Conheci Teresa Maia na Comunidade Lys Fátima, na região de Dornes, próxima à Fatima, Portugal, durante vivência espiritual em março. [Estou em Portugal há mais de dois meses – retorno para o Brasil em 30 de abril com a bagagem recheada de histórias]
E de por meios dos arranjos de Maria, nossa Mãe Celestial, fui acolhida carinhosamente em sua casa daqui de Portugal. Na noite em que cheguei, participei do jantar comemorativo do aniversário de sua filha Dilce, na casa de dona Maria, mãe de Teresa. Vale dizer que a comemoração era estritamente familiar e intimista e eu, a estranha ali.
E foi durante esta pequena vivência, que despertou o desejo de relatar sobre sua vida nos tempos atuais. A fala é dela. Coube-me escutá-la, sem emitir opinião sobre o contexto vivenciado pela narradora.
O retorno à Venezuela adiado
As malas estavam prontas. Em 5 de abril, ela retornaria à Venezuela, país que ela e o marido escolheram para construir suas vidas, mas foram desfeitas após o telefonema dele que relatou-lhe que ficariam sem água e luz durante um mês. A situação do país é de caos – um caos que vem alastrando há alguns anos frente às crises instauradas: política e socioeconômica.
Teresa Maia é natural da aldeia Póvoa do Valado, que pertence à Freguesia Nossa Senhora de Fátima, que por sua vez pertence ao Concelho de Aveiro, Portugal, onde está desde novembro do ano passado. Como faz todo ano, vem nesta época para passar as festas de final do ano com a família daqui: mãe, irmãs, cunhados e sobrinhos. Aqui também tem uma casa confortável, construída com dinheiro ganho na Venezuela. Todos moram próximos, construíram suas casas nas prósperas terras da família, que em tempos passados foi uma quinta (fazenda).

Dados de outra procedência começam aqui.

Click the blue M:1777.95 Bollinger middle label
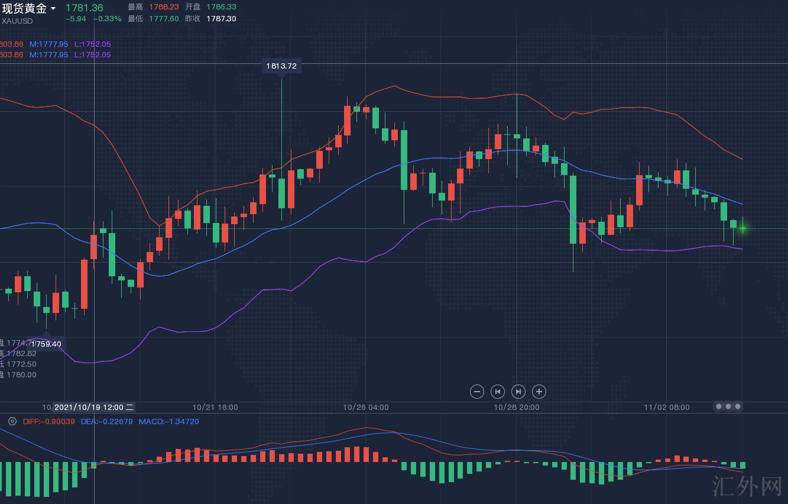This screenshot has width=788, height=504. click(49, 44)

Este ano sua estadia está sendo diferente, mais longa e, agora, sem data para retorno. Veio também para visitar a filha Dilce, seu marido venezuelano e a netinha, que estão morando em sua casa aqui. Vieram para trabalhar. Dilce é advogada, e na Venezuela estava à frente do negócio junto com a família: uma padaria, que em tempos normais, empregava 22 funcionários. Aqui trabalha no atendimento de clientes em um restaurante de um shopping.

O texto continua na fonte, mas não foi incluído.